Some of you may have noticed bug 448616. It turns out that we have not had proper breakpad symbols for OS X builds *ever* on 3.1 builds. This caused our OS X crash reports to be sigificantly less useful We’ve had a heck of a time isolating the problem. It took quite a few manual builds before we could even reproduce the problem. There were a few rounds of diagnosis involved before the problem became clear: Running ‘make package’ before ‘make buildsymbols’ breaks OS X symbols. It seems that ‘make package’ on Mac strips objdir/ppc/dist/universal, which is where we generate our symbols from!

With that knowledge in hand I deployed a fix….and unwittingly broke Linux nightlies. As part of my fix, I had changed around the order in which we do symbols, updates, and packaging. Doing so had tripped another weirdness in our build system: On Linux, ‘make -C tools/update-packaging’ (creating a full mar) *must* be done after ‘make package’. On Mac and Windows we’re able to create a mar at any point, however.
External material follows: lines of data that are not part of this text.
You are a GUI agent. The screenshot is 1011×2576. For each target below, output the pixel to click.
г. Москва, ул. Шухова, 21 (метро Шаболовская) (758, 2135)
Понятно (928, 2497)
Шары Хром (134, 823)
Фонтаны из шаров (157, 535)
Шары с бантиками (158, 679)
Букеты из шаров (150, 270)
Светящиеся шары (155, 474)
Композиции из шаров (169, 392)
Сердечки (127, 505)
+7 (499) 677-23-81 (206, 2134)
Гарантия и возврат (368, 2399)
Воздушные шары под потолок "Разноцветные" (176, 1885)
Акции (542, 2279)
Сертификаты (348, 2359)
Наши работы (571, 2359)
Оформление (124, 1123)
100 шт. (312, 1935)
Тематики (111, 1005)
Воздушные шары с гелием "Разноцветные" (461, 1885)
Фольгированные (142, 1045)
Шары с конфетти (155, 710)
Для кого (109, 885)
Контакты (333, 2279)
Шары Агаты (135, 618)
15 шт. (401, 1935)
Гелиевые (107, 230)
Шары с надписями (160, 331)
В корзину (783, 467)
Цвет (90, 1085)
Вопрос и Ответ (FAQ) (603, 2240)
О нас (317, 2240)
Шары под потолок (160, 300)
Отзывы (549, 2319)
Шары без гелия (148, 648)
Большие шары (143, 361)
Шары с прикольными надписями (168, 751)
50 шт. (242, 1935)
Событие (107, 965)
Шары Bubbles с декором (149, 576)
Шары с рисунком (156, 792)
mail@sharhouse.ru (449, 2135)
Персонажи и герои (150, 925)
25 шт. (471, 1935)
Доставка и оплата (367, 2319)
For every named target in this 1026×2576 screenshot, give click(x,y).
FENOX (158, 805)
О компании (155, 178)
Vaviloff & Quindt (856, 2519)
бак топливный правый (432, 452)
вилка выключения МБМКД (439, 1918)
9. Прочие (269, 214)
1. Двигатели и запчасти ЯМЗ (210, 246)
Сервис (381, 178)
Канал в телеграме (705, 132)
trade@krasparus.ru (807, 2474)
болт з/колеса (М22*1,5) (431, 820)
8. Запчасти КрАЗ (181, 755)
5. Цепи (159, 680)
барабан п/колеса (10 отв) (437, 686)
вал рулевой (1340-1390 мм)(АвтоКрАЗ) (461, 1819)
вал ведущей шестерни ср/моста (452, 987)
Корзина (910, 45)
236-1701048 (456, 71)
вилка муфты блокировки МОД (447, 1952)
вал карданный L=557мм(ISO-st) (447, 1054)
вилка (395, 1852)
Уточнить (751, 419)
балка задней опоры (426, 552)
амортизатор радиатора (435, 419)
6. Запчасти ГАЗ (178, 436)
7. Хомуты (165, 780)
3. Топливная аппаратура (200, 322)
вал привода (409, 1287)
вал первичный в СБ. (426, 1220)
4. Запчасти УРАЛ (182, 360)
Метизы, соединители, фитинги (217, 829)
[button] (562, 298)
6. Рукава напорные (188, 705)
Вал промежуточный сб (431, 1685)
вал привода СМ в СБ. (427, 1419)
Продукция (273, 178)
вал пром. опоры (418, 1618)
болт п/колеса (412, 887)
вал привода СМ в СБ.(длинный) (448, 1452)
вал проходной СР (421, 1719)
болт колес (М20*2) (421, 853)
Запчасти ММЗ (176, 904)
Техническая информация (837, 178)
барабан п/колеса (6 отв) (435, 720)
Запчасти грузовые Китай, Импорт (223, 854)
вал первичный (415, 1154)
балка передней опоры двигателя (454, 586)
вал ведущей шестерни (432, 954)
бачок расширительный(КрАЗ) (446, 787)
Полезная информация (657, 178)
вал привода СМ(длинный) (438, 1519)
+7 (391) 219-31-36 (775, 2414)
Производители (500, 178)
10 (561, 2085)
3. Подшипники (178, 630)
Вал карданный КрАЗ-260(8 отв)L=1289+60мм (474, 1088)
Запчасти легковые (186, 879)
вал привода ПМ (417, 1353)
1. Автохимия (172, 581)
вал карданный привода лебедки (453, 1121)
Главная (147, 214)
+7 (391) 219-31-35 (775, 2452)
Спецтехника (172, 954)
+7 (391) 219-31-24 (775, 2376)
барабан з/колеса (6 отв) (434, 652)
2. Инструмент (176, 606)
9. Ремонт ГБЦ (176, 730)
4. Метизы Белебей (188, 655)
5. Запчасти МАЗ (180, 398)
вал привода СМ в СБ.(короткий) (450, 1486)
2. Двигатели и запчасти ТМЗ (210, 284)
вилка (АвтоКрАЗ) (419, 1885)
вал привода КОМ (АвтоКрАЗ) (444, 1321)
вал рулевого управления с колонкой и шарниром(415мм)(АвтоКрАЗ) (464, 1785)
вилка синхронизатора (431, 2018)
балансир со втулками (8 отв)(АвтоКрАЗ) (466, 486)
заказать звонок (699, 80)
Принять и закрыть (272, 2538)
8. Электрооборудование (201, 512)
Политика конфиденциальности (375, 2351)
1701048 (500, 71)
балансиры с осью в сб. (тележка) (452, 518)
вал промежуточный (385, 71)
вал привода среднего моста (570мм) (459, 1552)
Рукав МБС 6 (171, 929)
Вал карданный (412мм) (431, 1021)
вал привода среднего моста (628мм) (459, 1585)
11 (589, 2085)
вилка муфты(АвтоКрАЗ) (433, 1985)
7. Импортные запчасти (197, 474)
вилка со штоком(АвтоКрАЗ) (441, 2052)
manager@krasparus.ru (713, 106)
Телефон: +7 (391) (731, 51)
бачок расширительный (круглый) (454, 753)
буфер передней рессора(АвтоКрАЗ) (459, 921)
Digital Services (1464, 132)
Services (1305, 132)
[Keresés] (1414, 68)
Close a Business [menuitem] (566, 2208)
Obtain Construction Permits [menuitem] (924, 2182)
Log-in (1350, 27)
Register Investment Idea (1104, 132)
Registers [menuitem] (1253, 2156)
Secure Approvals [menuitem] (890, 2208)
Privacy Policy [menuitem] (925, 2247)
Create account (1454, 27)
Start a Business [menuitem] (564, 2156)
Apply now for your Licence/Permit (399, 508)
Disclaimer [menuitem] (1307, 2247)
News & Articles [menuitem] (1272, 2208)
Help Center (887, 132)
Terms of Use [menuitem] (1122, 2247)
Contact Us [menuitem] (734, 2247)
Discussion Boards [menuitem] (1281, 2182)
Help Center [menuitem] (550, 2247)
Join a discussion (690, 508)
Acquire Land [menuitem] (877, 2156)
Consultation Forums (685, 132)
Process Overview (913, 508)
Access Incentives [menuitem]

So, the correct order to do post-build processing in is thus: Symbols, Packaging, Updates.

This fix is now deployed in production and nightly builds have been re-spun. The latest Mac nightly of 3.1 should have proper breakdpad symbols (and in turn, make our crash reports useful). (Unfortunately, due to bug 454198 line numbers are only available in the raw dump, but still, this is a big improvement.) Big thanks to Lukas and Ted for all their help here. Any regressions due to this should be filed in mozilla.org:Release Engineering. \

As a side note, we ended up upgrading to Xcode 3.1 in a failed attempt to fix this bug. Included with it is GCC 4.2, which sadly bails out very early in our build process.